Toutefois ce résultat demandait validation. Scientifique dans l’âme, Amandine Viau décide de retarder sa soutenance de thèse afin de terminer ses investigations et publier un résultat complet. De fait, il manquait une étape décisive : la validation du rôle de la lipocaline 2 chez l’animal. « Je voulais absolument terminer cela avant d’entamer un post-doc. Je ne voulais pas que quelqu’un d’autre finalise ce travail que j’avais entamé. On peut le dire : j’ai préféré faire de la bonne science plutôt que de penser à ma carrière », sourit-elle.
C’était une expérience inoubliable d’assister et de participer à un moment de découverte comme celui-ci. A partir de cet instant, j’étais mordue
Départ à Freiburg, en Allemagne
C’est donc en 2009 qu’elle soutient sa thèse et publie ses résultats dans The Journal of Clinical Investigation. Après sa thèse, elle poursuit en post-doc dans le même laboratoire. « Mais il me manquait encore une expérience internationale qui est primordiale dans la vie d’un chercheur. J’avais plusieurs options : la côte Ouest des Etats-Unis, Toronto… Mais j’ai finalement opté pour le laboratoire de Wolfgang Kühn, à Freiburg, en Allemagne. ». Elle plie bagage en 2012 et retrouve un certain Matias Simons, ex directeur de recherche à l’Institut Imagine.

LISTE DES TÂCHES =
a) Dans quelle revue Amandine Viau publie-t-elle ses résultats en 2009, selon le texte sur Amandine Viau ?
b) Relevez toutes les personnes désignées par leur prénom et leur nom dans le texte sur Amandine Viau.
Le listing qui suit constitue un matériau indépendant du texte sur Amandine Viau.

DONNÉES EXTRAITES =
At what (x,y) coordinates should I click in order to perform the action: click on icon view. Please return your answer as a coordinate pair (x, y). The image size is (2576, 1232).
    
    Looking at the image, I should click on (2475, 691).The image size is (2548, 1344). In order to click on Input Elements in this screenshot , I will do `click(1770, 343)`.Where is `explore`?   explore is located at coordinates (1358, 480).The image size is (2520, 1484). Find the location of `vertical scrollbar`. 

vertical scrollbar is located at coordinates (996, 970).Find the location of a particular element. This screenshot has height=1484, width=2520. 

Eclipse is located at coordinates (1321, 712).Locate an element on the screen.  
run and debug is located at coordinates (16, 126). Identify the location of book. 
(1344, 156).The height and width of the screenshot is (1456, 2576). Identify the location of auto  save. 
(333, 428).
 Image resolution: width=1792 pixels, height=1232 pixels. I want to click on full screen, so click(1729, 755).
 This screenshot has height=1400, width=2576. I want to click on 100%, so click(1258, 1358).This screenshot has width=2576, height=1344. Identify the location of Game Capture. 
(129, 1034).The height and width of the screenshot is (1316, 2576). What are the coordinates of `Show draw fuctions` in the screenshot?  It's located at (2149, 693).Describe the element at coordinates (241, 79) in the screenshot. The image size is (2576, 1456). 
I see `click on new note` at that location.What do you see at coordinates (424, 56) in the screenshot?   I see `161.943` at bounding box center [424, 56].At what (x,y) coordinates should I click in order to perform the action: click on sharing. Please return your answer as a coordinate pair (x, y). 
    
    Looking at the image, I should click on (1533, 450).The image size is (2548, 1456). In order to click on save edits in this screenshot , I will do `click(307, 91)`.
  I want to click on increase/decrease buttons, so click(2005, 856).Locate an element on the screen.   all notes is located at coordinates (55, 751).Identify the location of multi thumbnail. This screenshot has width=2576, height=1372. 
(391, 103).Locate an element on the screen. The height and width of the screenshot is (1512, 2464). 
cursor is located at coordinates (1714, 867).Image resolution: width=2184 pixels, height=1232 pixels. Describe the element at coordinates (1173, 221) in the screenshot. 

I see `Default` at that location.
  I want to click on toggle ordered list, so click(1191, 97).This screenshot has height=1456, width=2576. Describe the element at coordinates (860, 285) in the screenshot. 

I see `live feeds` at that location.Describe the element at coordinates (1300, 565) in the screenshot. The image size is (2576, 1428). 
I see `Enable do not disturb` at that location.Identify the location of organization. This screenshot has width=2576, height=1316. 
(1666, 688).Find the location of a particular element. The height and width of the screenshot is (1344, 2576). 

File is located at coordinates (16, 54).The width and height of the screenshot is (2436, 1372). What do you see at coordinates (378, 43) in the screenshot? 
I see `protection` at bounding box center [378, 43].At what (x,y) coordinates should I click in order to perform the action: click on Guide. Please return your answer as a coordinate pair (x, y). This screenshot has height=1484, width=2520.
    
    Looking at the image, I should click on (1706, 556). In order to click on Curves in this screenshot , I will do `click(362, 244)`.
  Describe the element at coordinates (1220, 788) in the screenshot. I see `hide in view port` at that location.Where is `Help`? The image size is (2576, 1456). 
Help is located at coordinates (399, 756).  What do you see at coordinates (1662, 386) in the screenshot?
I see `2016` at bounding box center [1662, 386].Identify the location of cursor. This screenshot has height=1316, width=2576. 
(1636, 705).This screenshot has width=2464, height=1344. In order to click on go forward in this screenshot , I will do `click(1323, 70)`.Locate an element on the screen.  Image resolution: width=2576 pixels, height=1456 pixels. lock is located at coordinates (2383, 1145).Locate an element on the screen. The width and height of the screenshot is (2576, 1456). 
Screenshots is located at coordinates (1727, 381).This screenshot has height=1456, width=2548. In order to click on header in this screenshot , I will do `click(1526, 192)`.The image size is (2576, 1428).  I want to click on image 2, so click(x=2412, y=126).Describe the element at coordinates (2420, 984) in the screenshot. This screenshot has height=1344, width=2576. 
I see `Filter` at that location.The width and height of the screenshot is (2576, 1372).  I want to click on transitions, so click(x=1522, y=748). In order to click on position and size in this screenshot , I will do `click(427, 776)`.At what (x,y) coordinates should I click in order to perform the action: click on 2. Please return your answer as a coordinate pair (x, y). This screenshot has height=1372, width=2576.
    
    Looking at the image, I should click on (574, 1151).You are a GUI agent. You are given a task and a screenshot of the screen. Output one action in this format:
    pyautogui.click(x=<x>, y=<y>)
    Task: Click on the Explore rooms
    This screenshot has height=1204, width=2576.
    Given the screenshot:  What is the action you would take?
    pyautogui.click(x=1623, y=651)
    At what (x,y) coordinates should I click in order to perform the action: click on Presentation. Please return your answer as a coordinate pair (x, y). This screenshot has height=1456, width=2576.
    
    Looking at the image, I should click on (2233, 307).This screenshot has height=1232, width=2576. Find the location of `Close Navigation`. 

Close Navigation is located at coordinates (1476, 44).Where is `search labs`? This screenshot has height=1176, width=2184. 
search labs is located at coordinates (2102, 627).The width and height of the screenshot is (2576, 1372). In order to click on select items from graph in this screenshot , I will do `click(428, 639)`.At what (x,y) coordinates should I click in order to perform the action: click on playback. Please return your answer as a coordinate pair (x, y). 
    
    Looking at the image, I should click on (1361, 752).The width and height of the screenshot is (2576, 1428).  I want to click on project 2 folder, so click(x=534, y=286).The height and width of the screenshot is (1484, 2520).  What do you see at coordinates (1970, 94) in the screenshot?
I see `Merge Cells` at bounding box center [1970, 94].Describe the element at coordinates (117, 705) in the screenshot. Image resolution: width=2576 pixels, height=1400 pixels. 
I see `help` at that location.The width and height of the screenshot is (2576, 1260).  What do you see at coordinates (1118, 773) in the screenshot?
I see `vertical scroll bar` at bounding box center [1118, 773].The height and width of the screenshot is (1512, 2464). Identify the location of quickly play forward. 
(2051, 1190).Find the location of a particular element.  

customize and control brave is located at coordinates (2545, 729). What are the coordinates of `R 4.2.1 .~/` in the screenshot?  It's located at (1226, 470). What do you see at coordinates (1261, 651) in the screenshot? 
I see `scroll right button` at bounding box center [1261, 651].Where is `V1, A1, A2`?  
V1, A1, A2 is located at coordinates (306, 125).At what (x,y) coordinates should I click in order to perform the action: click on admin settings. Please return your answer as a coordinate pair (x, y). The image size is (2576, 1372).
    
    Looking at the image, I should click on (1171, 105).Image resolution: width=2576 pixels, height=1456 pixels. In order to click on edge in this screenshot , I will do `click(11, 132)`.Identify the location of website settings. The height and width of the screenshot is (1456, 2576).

LISTE DES SOLUTIONS =
a) The Journal of Clinical Investigation.

b) Amandine Viau, Wolfgang Kühn, Matias Simons.